Stored data:
'''

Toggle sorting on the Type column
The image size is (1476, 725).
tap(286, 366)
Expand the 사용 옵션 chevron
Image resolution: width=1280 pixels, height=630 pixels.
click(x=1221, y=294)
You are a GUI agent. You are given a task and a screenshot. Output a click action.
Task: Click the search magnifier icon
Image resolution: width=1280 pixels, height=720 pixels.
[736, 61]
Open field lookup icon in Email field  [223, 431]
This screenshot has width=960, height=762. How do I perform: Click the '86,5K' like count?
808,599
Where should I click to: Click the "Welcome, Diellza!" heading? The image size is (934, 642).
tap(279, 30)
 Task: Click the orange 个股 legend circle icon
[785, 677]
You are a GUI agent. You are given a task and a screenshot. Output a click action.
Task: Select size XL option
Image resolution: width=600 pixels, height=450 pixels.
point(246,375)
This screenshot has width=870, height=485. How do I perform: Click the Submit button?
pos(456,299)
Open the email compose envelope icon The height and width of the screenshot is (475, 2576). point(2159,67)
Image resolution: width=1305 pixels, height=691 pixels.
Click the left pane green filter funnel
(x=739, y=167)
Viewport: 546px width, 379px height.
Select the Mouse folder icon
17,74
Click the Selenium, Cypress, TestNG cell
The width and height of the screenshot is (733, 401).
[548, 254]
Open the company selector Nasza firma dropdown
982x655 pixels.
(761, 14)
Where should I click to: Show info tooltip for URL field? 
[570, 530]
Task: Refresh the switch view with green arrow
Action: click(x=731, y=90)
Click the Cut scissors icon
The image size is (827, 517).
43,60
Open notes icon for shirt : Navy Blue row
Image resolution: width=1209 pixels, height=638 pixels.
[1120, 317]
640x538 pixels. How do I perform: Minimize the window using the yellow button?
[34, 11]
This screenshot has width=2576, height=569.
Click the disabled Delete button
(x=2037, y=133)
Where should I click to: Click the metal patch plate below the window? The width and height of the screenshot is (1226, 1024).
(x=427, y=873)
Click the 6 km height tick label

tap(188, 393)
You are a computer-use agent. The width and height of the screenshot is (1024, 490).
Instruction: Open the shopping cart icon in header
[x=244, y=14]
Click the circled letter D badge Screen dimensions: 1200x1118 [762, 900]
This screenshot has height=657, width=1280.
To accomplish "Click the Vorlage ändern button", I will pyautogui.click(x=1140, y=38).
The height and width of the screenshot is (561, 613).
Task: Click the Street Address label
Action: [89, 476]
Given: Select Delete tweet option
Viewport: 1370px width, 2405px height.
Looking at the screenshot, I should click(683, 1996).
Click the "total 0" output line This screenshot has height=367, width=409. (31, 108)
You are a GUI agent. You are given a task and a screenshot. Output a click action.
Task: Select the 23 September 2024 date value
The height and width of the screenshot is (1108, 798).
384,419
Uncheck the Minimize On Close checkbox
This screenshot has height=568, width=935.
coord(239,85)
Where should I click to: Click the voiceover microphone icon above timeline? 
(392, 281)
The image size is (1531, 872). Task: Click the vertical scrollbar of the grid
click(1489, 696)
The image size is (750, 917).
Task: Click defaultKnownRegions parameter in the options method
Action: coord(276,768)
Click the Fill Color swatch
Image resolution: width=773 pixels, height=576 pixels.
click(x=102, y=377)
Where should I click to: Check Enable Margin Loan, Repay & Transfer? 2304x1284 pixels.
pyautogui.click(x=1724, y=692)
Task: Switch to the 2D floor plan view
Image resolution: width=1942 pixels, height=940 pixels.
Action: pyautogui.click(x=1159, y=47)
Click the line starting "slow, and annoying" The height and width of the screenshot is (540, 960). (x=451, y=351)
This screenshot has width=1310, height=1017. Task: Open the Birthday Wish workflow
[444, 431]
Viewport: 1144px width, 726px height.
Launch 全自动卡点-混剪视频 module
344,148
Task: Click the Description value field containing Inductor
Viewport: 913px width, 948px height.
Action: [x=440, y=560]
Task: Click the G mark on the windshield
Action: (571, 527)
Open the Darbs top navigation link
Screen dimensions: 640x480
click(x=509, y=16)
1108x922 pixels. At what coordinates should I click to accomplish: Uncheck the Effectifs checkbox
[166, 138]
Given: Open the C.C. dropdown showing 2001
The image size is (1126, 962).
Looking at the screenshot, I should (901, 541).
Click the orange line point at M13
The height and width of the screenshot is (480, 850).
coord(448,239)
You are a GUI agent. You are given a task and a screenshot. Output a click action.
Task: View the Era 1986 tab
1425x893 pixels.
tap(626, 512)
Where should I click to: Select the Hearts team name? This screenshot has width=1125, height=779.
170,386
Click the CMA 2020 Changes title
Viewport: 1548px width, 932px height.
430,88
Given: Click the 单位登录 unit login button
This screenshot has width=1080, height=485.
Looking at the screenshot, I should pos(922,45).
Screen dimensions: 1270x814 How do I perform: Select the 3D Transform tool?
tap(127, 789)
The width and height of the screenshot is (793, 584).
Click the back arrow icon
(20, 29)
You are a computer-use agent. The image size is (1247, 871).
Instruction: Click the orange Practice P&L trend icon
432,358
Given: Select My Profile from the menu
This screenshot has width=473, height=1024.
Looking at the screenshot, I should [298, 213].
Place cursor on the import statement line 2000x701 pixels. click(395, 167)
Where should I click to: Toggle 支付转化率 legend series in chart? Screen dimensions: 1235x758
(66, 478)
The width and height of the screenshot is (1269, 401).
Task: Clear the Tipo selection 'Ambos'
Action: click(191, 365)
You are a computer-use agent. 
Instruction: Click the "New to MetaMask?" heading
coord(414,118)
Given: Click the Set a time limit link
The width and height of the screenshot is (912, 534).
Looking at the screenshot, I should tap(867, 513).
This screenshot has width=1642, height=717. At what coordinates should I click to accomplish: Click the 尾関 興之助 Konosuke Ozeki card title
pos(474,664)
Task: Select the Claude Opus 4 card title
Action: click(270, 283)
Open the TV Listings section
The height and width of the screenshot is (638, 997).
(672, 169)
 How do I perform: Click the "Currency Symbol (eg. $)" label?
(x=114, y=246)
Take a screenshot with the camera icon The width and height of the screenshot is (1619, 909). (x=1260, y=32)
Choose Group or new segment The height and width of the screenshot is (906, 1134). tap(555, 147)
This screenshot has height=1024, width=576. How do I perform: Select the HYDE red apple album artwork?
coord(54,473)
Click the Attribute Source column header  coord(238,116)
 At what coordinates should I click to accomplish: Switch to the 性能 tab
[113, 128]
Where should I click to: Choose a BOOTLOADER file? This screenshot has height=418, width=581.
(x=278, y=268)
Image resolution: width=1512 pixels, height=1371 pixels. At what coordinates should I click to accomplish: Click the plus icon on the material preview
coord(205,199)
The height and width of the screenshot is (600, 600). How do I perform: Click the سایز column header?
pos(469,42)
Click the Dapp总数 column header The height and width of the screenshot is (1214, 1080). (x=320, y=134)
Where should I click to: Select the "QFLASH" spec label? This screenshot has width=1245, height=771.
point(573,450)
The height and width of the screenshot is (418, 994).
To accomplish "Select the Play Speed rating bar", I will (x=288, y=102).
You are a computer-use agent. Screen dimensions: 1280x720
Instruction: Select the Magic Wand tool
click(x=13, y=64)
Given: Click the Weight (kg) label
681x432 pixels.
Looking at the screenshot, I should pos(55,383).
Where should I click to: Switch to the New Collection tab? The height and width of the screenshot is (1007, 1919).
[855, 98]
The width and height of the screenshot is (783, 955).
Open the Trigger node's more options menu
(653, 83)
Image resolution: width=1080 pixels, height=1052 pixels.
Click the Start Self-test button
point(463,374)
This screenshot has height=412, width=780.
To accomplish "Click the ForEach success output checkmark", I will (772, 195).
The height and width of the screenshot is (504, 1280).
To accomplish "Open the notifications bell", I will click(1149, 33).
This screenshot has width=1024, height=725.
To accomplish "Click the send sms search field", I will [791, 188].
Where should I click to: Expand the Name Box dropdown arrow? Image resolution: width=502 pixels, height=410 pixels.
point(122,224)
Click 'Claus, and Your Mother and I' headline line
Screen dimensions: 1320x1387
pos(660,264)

'''

Print exactly the lines above from the one with "This screenshot has width=870, height=485." to the one with "Task: Select the 23 September 2024 date value", including both.

This screenshot has width=870, height=485. How do I perform: Click the Submit button?
pos(456,299)
Open the email compose envelope icon The height and width of the screenshot is (475, 2576). point(2159,67)
Image resolution: width=1305 pixels, height=691 pixels.
Click the left pane green filter funnel
(x=739, y=167)
Viewport: 546px width, 379px height.
Select the Mouse folder icon
17,74
Click the Selenium, Cypress, TestNG cell
The width and height of the screenshot is (733, 401).
[548, 254]
Open the company selector Nasza firma dropdown
982x655 pixels.
(761, 14)
Where should I click to: Show info tooltip for URL field? 
[570, 530]
Task: Refresh the switch view with green arrow
Action: click(x=731, y=90)
Click the Cut scissors icon
The image size is (827, 517).
43,60
Open notes icon for shirt : Navy Blue row
Image resolution: width=1209 pixels, height=638 pixels.
[1120, 317]
640x538 pixels. How do I perform: Minimize the window using the yellow button?
[34, 11]
This screenshot has width=2576, height=569.
Click the disabled Delete button
(x=2037, y=133)
Where should I click to: Click the metal patch plate below the window? The width and height of the screenshot is (1226, 1024).
(x=427, y=873)
Click the 6 km height tick label

tap(188, 393)
You are a computer-use agent. The width and height of the screenshot is (1024, 490).
Instruction: Open the shopping cart icon in header
[x=244, y=14]
Click the circled letter D badge Screen dimensions: 1200x1118 [762, 900]
This screenshot has height=657, width=1280.
To accomplish "Click the Vorlage ändern button", I will pyautogui.click(x=1140, y=38).
The height and width of the screenshot is (561, 613).
Task: Click the Street Address label
Action: [89, 476]
Given: Select Delete tweet option
Viewport: 1370px width, 2405px height.
Looking at the screenshot, I should click(683, 1996).
Click the "total 0" output line This screenshot has height=367, width=409. (31, 108)
You are a GUI agent. You are given a task and a screenshot. Output a click action.
Task: Select the 23 September 2024 date value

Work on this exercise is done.